=== Work instructions ===
Whenever "ウォールクロック" appears in a line, please copy that line from the data.

↓↓↓

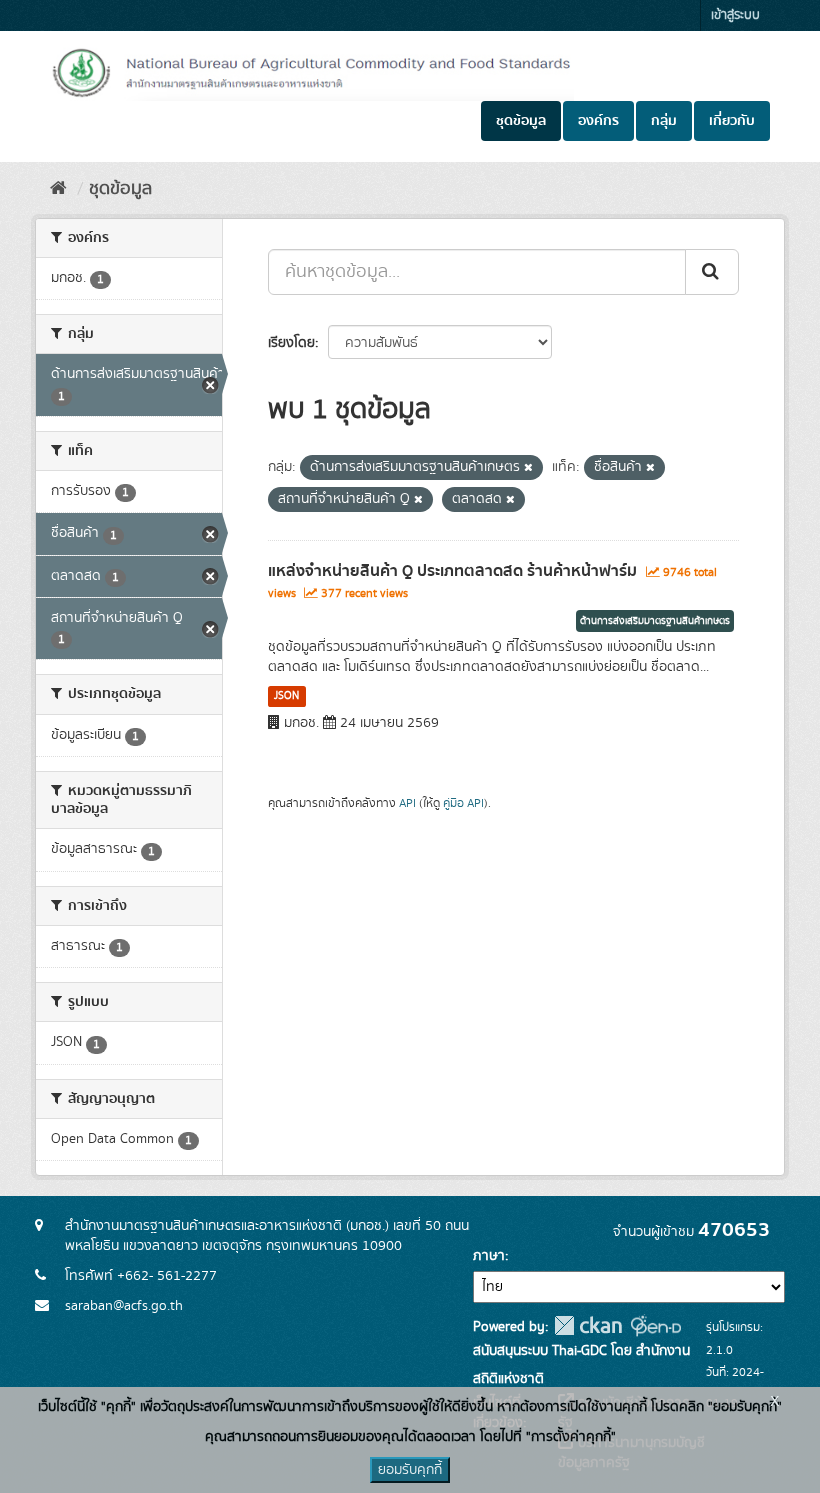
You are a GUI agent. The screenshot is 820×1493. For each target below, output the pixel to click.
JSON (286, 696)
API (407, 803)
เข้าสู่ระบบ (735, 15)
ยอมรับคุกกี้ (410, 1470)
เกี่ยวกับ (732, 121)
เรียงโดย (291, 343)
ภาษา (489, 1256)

↑↑↑
↓↓↓

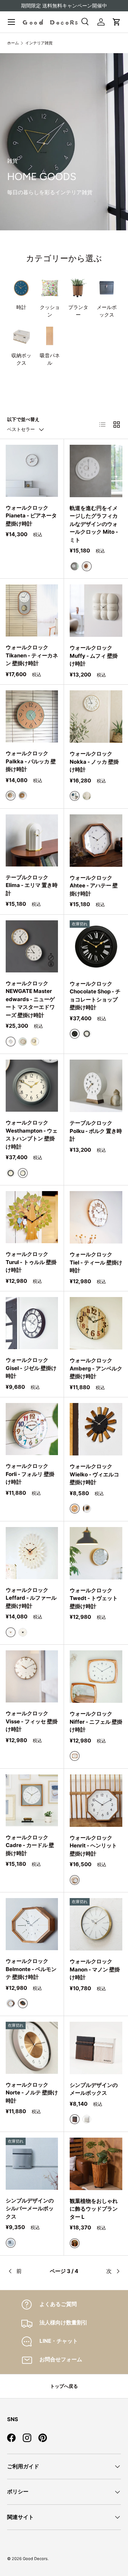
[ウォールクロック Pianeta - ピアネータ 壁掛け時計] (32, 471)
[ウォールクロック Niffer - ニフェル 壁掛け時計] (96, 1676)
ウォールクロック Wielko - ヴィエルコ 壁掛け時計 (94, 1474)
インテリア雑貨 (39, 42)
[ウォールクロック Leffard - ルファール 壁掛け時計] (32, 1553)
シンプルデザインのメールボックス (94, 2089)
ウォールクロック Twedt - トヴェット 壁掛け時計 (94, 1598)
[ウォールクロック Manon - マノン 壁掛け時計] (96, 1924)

↑↑↑

=== Answer below ===
[ウォールクロック Pianeta - ピアネータ 壁掛け時計] (32, 471)
[ウォールクロック Niffer - ニフェル 壁掛け時計] (96, 1676)
ウォールクロック Wielko - ヴィエルコ 壁掛け時計 (94, 1474)
[ウォールクロック Leffard - ルファール 壁掛け時計] (32, 1553)
ウォールクロック Twedt - トヴェット 壁掛け時計 (94, 1598)
[ウォールクロック Manon - マノン 壁掛け時計] (96, 1924)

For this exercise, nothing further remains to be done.